▶ YOUR OBJECTIVE
Output all the entries below. Each must match exactly.

▶ DATA SHOWN

****************************************

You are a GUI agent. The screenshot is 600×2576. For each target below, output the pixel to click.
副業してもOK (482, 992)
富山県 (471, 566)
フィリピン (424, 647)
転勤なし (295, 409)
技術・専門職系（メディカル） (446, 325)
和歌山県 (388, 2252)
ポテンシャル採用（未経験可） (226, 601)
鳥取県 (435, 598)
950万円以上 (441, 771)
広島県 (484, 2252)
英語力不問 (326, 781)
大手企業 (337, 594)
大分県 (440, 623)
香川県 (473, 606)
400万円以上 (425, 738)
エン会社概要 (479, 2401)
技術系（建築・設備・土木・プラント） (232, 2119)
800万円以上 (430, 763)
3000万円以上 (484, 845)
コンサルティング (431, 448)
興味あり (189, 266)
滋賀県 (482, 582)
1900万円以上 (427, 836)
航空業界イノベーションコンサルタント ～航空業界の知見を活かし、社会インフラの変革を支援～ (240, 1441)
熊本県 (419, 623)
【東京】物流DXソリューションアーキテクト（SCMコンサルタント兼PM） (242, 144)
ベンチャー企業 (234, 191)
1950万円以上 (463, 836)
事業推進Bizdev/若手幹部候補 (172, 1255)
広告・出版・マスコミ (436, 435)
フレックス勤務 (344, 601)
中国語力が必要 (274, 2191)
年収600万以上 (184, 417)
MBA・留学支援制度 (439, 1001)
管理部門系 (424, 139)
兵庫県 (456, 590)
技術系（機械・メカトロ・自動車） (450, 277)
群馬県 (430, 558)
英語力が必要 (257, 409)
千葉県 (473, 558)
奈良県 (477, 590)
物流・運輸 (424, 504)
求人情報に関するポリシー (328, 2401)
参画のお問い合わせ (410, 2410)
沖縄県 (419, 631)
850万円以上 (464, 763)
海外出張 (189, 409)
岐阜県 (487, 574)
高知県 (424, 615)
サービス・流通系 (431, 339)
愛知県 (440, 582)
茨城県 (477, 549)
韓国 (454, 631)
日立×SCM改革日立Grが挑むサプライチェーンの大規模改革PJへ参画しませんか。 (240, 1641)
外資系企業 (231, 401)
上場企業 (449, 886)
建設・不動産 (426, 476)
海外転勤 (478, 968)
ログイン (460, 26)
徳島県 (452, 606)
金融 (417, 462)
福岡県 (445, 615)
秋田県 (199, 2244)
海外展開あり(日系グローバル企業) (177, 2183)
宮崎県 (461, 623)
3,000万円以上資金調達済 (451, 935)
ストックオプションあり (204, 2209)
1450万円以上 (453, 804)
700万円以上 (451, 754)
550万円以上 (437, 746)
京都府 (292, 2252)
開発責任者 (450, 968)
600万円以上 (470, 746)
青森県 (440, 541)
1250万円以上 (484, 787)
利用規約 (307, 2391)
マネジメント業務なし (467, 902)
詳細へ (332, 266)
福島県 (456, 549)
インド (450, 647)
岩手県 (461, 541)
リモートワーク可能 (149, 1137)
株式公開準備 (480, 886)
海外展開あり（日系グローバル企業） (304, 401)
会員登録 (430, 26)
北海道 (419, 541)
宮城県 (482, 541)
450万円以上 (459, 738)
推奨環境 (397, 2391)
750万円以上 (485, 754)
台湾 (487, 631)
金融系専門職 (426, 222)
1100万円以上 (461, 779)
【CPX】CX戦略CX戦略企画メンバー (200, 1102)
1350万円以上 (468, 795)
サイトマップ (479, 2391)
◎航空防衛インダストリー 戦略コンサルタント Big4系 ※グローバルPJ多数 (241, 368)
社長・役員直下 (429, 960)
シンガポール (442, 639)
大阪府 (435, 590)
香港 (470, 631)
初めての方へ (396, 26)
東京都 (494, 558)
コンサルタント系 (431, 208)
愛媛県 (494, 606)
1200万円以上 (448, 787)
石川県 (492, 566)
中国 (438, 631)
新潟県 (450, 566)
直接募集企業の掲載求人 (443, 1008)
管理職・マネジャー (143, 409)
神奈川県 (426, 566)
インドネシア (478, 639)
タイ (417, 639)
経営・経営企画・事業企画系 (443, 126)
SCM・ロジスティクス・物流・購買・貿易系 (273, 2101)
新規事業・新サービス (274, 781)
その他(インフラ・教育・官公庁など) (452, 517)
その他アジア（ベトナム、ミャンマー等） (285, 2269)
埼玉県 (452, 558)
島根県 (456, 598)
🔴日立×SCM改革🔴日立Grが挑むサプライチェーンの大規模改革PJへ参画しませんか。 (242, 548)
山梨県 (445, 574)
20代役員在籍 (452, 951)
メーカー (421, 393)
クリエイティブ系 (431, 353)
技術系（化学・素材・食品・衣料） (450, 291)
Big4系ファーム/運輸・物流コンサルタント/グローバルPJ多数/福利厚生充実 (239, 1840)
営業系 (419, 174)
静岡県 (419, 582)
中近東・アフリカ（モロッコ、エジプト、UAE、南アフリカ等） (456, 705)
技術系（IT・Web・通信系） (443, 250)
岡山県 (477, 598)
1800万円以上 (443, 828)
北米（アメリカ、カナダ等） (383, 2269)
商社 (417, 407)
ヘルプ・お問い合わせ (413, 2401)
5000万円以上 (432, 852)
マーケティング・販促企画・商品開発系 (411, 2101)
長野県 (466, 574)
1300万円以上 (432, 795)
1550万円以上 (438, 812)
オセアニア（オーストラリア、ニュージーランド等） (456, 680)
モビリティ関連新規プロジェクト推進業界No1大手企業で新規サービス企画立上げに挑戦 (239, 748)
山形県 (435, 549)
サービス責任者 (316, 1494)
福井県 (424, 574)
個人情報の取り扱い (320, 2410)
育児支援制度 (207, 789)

****************************************

▶ EXERCISE RESPONSE
You are a GUI agent. The screenshot is 600×2576. For each target below, output the pixel to click.
副業してもOK (482, 992)
富山県 (471, 566)
フィリピン (424, 647)
転勤なし (295, 409)
技術・専門職系（メディカル） (446, 325)
和歌山県 (388, 2252)
ポテンシャル採用（未経験可） (226, 601)
鳥取県 (435, 598)
950万円以上 (441, 771)
広島県 (484, 2252)
英語力不問 (326, 781)
大手企業 (337, 594)
大分県 (440, 623)
香川県 (473, 606)
400万円以上 (425, 738)
エン会社概要 (479, 2401)
技術系（建築・設備・土木・プラント） (232, 2119)
800万円以上 (430, 763)
3000万円以上 (484, 845)
コンサルティング (431, 448)
興味あり (189, 266)
滋賀県 (482, 582)
1900万円以上 (427, 836)
航空業界イノベーションコンサルタント ～航空業界の知見を活かし、社会インフラの変革を支援～ (240, 1441)
熊本県 (419, 623)
【東京】物流DXソリューションアーキテクト（SCMコンサルタント兼PM） (242, 144)
ベンチャー企業 (234, 191)
1950万円以上 (463, 836)
事業推進Bizdev/若手幹部候補 (172, 1255)
広告・出版・マスコミ (436, 435)
フレックス勤務 (344, 601)
中国語力が必要 (274, 2191)
年収600万以上 (184, 417)
MBA・留学支援制度 (439, 1001)
管理部門系 (424, 139)
兵庫県 (456, 590)
技術系（機械・メカトロ・自動車） (450, 277)
群馬県 (430, 558)
英語力が必要 (257, 409)
千葉県 (473, 558)
奈良県 (477, 590)
物流・運輸 (424, 504)
求人情報に関するポリシー (328, 2401)
参画のお問い合わせ (410, 2410)
沖縄県 (419, 631)
850万円以上 (464, 763)
海外出張 (189, 409)
岐阜県 (487, 574)
高知県 (424, 615)
サービス・流通系 (431, 339)
愛知県 (440, 582)
茨城県 (477, 549)
韓国 (454, 631)
日立×SCM改革日立Grが挑むサプライチェーンの大規模改革PJへ参画しませんか。 (240, 1641)
外資系企業 (231, 401)
上場企業 (449, 886)
建設・不動産 (426, 476)
海外転勤 (478, 968)
ログイン (460, 26)
徳島県 (452, 606)
金融 (417, 462)
福岡県 (445, 615)
秋田県 (199, 2244)
海外展開あり(日系グローバル企業) (177, 2183)
宮崎県 (461, 623)
3,000万円以上資金調達済 (451, 935)
ストックオプションあり (204, 2209)
1450万円以上 (453, 804)
700万円以上 (451, 754)
550万円以上 (437, 746)
京都府 (292, 2252)
開発責任者 (450, 968)
600万円以上 (470, 746)
青森県 (440, 541)
1250万円以上 (484, 787)
利用規約 (307, 2391)
マネジメント業務なし (467, 902)
詳細へ (332, 266)
福島県 (456, 549)
インド (450, 647)
岩手県 (461, 541)
リモートワーク可能 (149, 1137)
株式公開準備 (480, 886)
海外展開あり（日系グローバル企業） (304, 401)
会員登録 (430, 26)
北海道 (419, 541)
宮城県 (482, 541)
450万円以上 (459, 738)
推奨環境 (397, 2391)
750万円以上 (485, 754)
台湾 (487, 631)
金融系専門職 (426, 222)
1100万円以上 (461, 779)
【CPX】CX戦略CX戦略企画メンバー (200, 1102)
1350万円以上 (468, 795)
サイトマップ (479, 2391)
◎航空防衛インダストリー 戦略コンサルタント Big4系 ※グローバルPJ多数 (241, 368)
社長・役員直下 (429, 960)
シンガポール (442, 639)
大阪府 (435, 590)
香港 (470, 631)
初めての方へ (396, 26)
東京都 (494, 558)
コンサルタント系 (431, 208)
愛媛県 (494, 606)
1200万円以上 (448, 787)
石川県 (492, 566)
中国 (438, 631)
新潟県 (450, 566)
直接募集企業の掲載求人 (443, 1008)
管理職・マネジャー (143, 409)
神奈川県 (426, 566)
インドネシア (478, 639)
タイ (417, 639)
経営・経営企画・事業企画系 (443, 126)
SCM・ロジスティクス・物流・購買・貿易系 (273, 2101)
新規事業・新サービス (274, 781)
その他(インフラ・教育・官公庁など) (452, 517)
その他アジア（ベトナム、ミャンマー等） (285, 2269)
埼玉県 (452, 558)
島根県 (456, 598)
🔴日立×SCM改革🔴日立Grが挑むサプライチェーンの大規模改革PJへ参画しませんか。 (242, 548)
山梨県 (445, 574)
20代役員在籍 (452, 951)
メーカー (421, 393)
クリエイティブ系 (431, 353)
技術系（化学・素材・食品・衣料） (450, 291)
Big4系ファーム/運輸・物流コンサルタント/グローバルPJ多数/福利厚生充実 (239, 1840)
営業系 (419, 174)
静岡県 (419, 582)
中近東・アフリカ（モロッコ、エジプト、UAE、南アフリカ等） (456, 705)
技術系（IT・Web・通信系） (443, 250)
岡山県 (477, 598)
1800万円以上 (443, 828)
北米（アメリカ、カナダ等） (383, 2269)
商社 (417, 407)
ヘルプ・お問い合わせ (413, 2401)
5000万円以上 (432, 852)
マーケティング・販促企画・商品開発系 (411, 2101)
長野県 (466, 574)
1300万円以上 (432, 795)
1550万円以上 (438, 812)
オセアニア（オーストラリア、ニュージーランド等） (456, 680)
モビリティ関連新規プロジェクト推進業界No1大手企業で新規サービス企画立上げに挑戦 (239, 748)
山形県 (435, 549)
サービス責任者 (316, 1494)
福井県 (424, 574)
個人情報の取り扱い (320, 2410)
育児支援制度 (207, 789)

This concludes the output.